PENN Entertainment is looking to scale and evolve their machine learning platform to accelerate ML innovation across the company.
Requirements
- Proficiency in Python and SQL.
- Deep familiarity with cloud platforms such as GCP, AWS, or Azure.
- Hands-on experience with ML model deployment, CI/CD pipelines, containerization (Docker, Kubernetes), and orchestration tools (Dagster, Airflow, Kubeflow, or similar).
- Experience with model packaging and serving technologies such as MLflow, Seldon, Vertex AI, or AWS SageMaker.
- Exposure to large language models (LLMs) and their deployment considerations.
- Familiarity with monitoring, observability, and alerting tools for ML systems.
Responsibilities
- Design, build, and maintain core components of the ML platform including model serving infrastructure, feature stores, and monitoring systems.
- Develop and maintain CI/CD pipelines for ML workflows to support reproducibility, scalability, and continuous delivery of models.
- Collaborate with ML engineers and data scientists to support model experimentation, packaging, and deployment in both batch and real-time contexts.
- Contribute to the development of best practices for MLOps, including versioning, lineage tracking, observability, and governance.
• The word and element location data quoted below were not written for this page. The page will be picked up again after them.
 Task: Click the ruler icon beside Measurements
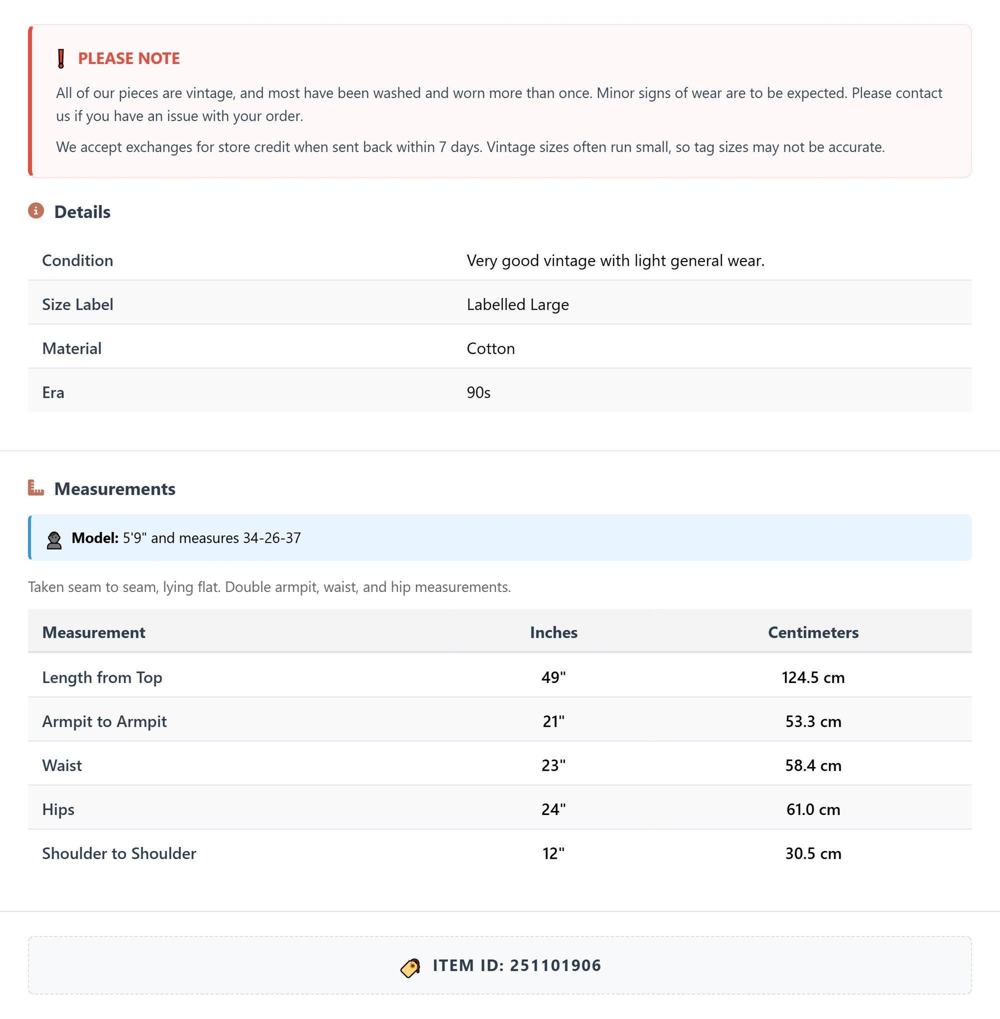coord(36,488)
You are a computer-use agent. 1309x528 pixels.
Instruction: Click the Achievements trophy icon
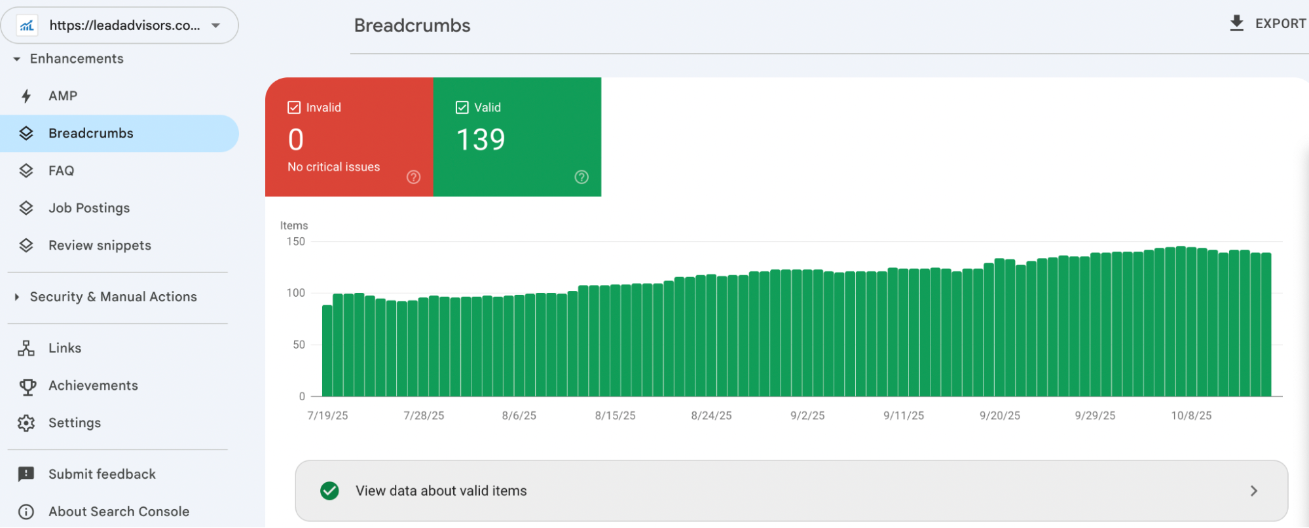[28, 387]
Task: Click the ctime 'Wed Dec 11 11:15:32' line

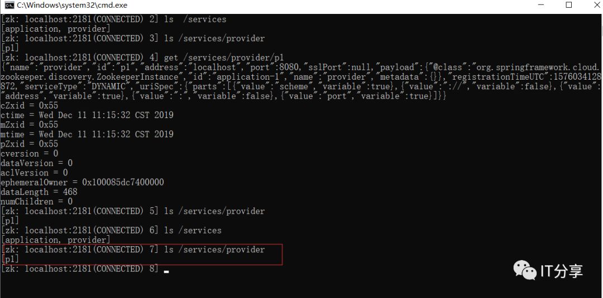Action: (87, 115)
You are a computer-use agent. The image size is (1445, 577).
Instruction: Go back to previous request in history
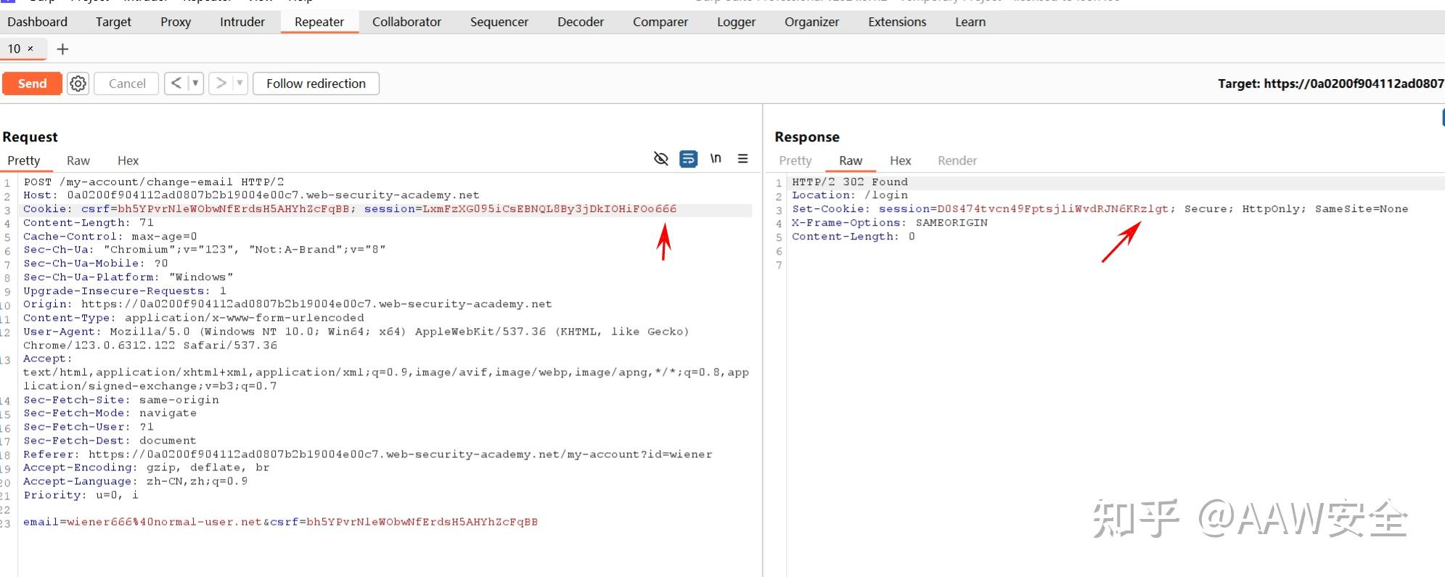pos(176,83)
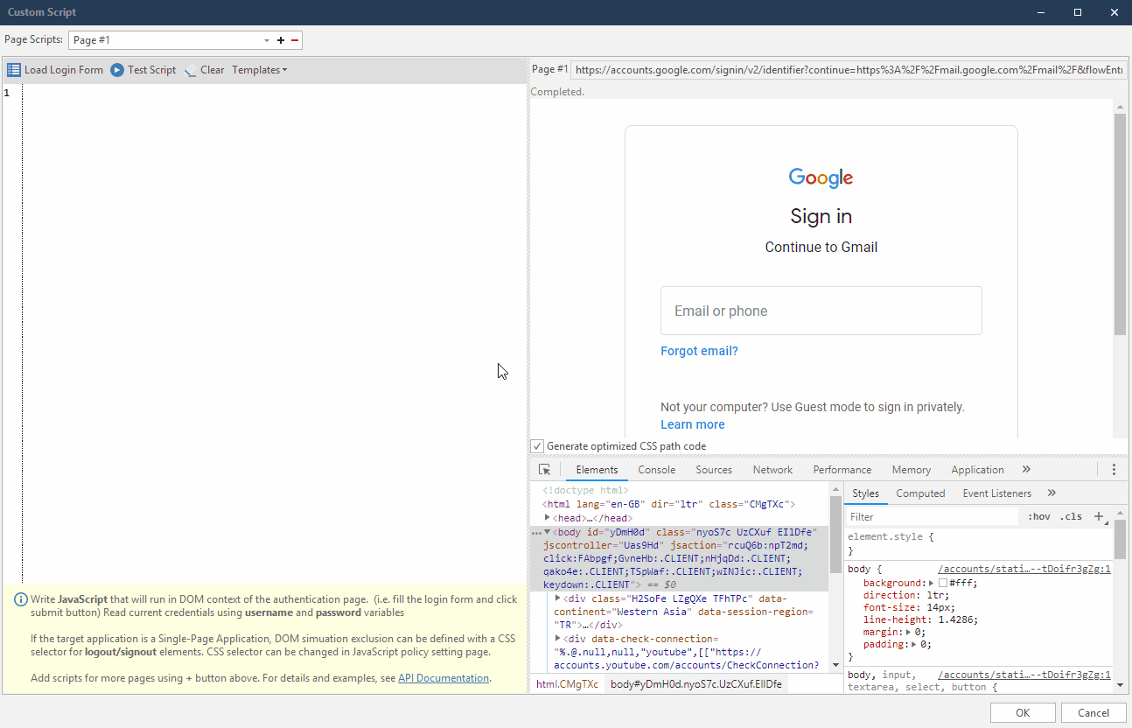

- Write clean, testable, and well-documented code and contribute to team knowledge through documentation and design reviews.
- Partner with data engineering and platform teams to ensure seamless integration with data pipelines and compute environments.
Other
- Strong communication skills and a desire to work cross-functionally with data scientists, ML engineers, and platform teams.
- Bachelor’s or Master’s degree in Computer Science, Engineering, or a related technical field.
- 5+ years of experience in machine learning engineering, data engineering, or backend software engineering, with demonstrated experience building ML systems in production.